Fire Doesn’t Innovate is really two books: an executive primer on cyber risk and a methodology for assessing the maturity of security controls or countermeasures. It is worth buying the book for the primer alone, which is very easy to understand. Its primary lesson is that, unlike dealing with the risk of fire, managing cyber risk is a continuously evolving journey in which we must adapt to innovative adversaries.
Fire Doesn’t Innovate gives non-technical executives enough knowledge to understand today’s most effective controls and to probe their staff with the right questions. It explains the all-important legal concept of “reasonable security”, the benefits of purchasing a cyber insurance policy that comes with “breach coaching”, and the use of attorney-client privilege to protect against claims of negligence.
The author has a wonderful way of explaining cyber risk in non-technical terms using anecdotes from real-world breaches and analogies from the physical (e.g. fire) and biological (e.g. germs) worlds. Any time he uses a buzzword he explains it in simple terms. Sentences are short. It’s a joy to read and I found myself whipping through it at a rapid clip.
The second part describes CRO/Cyber Risk Opportunities’ top-down facilitated self-assessment. It’s a good way to build awareness of good cyber hygiene and accountability for cyber risk management amongst middle management. It comes with a free Google Sheet to evaluate your controls and helpful YouTube videos to guide you. The approach to calculating a 3-year Total Cost of Ownership for each control is simple and effective.

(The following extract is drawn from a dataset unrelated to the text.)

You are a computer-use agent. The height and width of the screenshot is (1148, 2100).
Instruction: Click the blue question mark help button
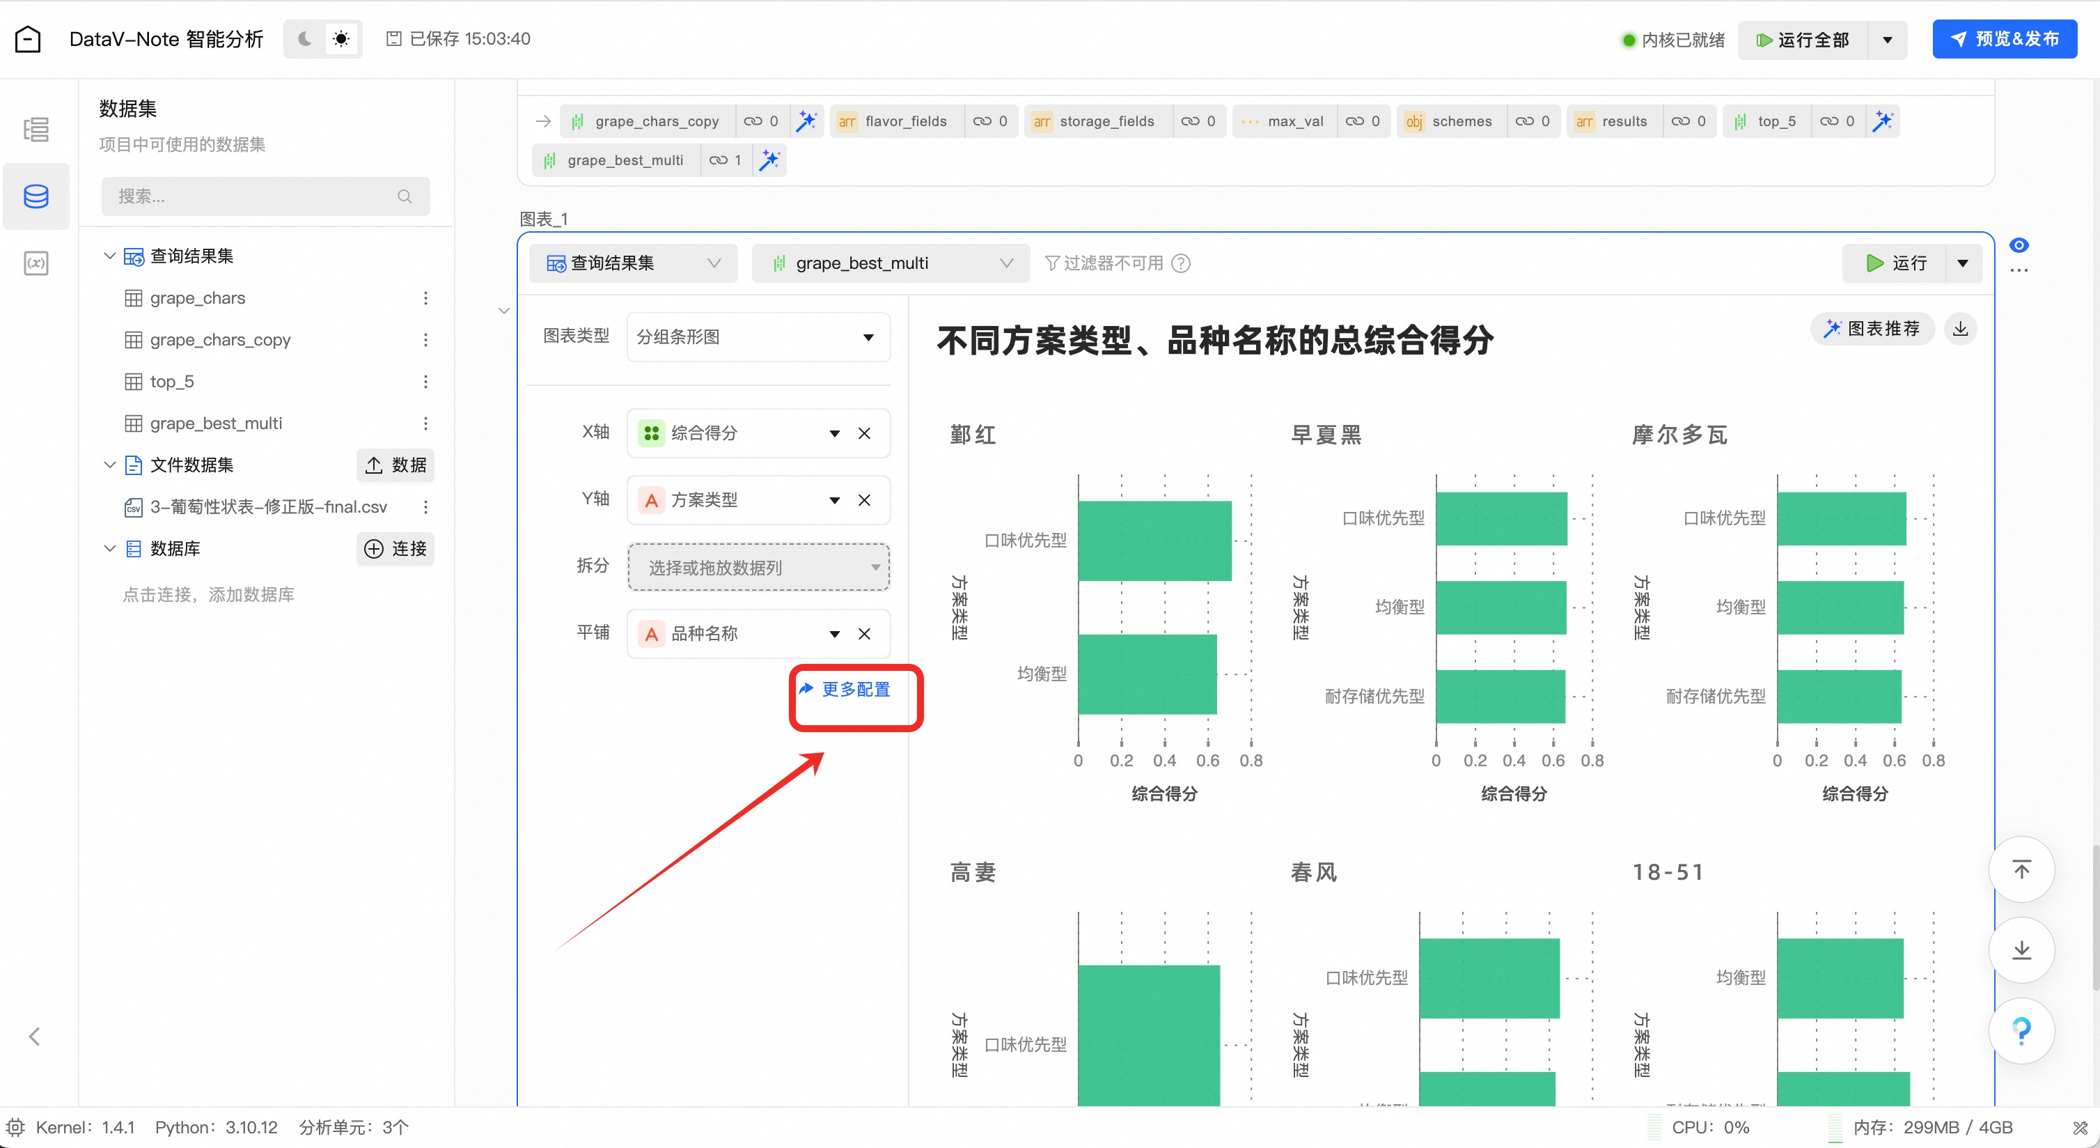[x=2021, y=1031]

One thing to be aware of: the assessment measures your mid-level managers’ PERCEPTIONS of their departments’ cyber maturity rather than ACTUAL cyber maturity. The mantra is “build a culture of cyber risk management from the top” and the details will follow. There is a lot of truth to this. But if your goal is to conduct a comprehensive gap analysis of your actual control maturity, you may need to complement the CRO approach with a bottom-up assessment like CyberGaps™ from eosedge Legal that gets into the nitty gritty of individual policies, procedures and technologies.
All in all, I thoroughly recommend this book. It encapsulates decades of wisdom and yet is up-to-the minute with its guidance. And it is remarkably easy to read. You no longer have an excuse. Don’t leave cyber security to the “IT Guy”. Take charge of your firm’s cyber risk management program today.